Description of the task — An exact copy of the records is needed; please leave the images out.

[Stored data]
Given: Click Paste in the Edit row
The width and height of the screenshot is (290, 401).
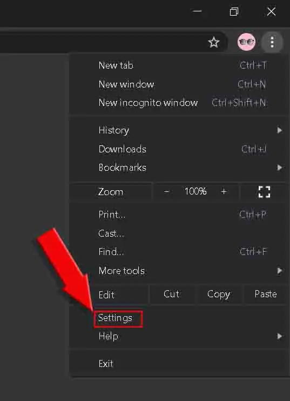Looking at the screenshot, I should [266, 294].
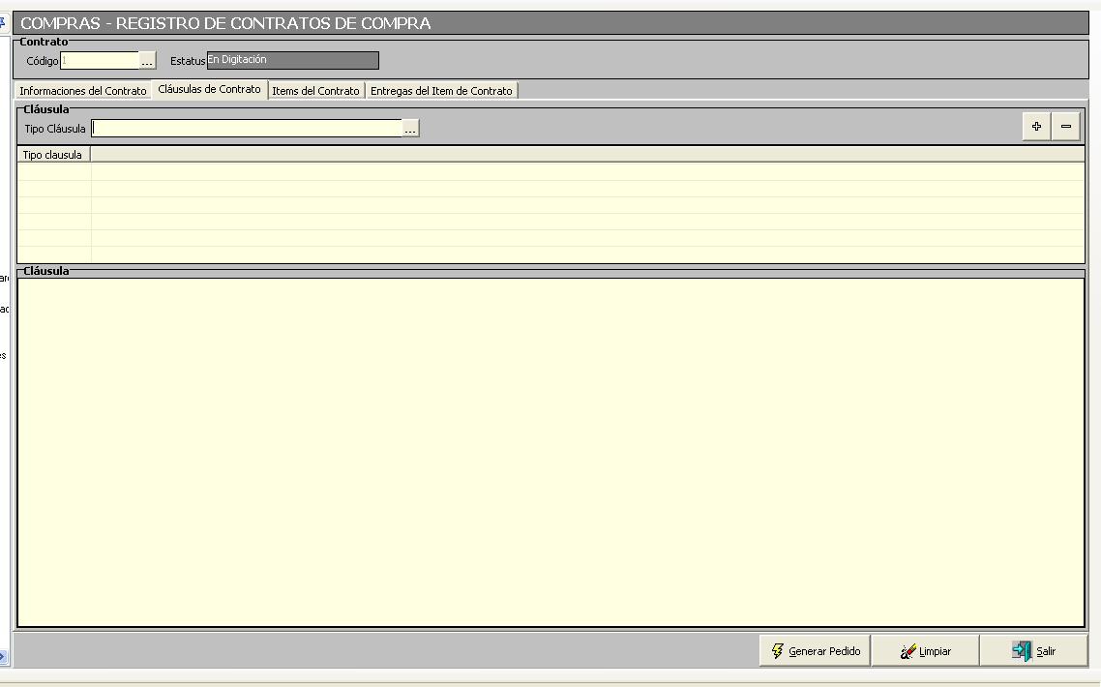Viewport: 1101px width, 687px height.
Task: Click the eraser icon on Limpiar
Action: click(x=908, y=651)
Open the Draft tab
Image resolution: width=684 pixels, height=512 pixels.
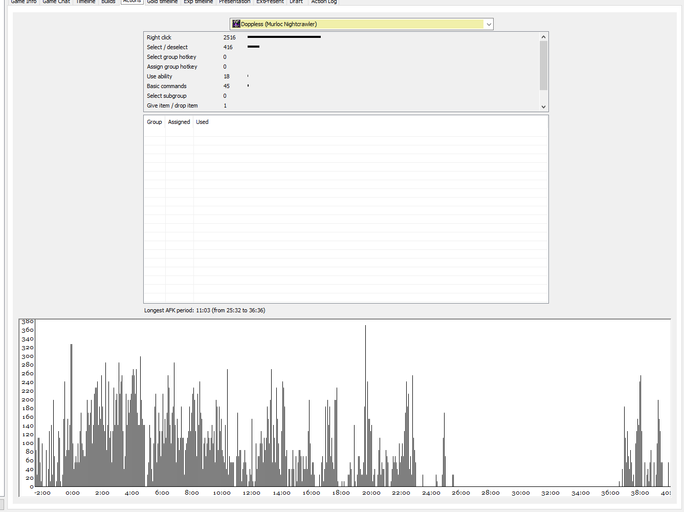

Exercise solution —
Given: Click Paste in the Edit row
The width and height of the screenshot is (290, 401).
Looking at the screenshot, I should [266, 294].
Viewport: 1101px width, 687px height.
Task: Click the eraser icon on Limpiar
Action: click(x=908, y=651)
Open the Draft tab
Image resolution: width=684 pixels, height=512 pixels.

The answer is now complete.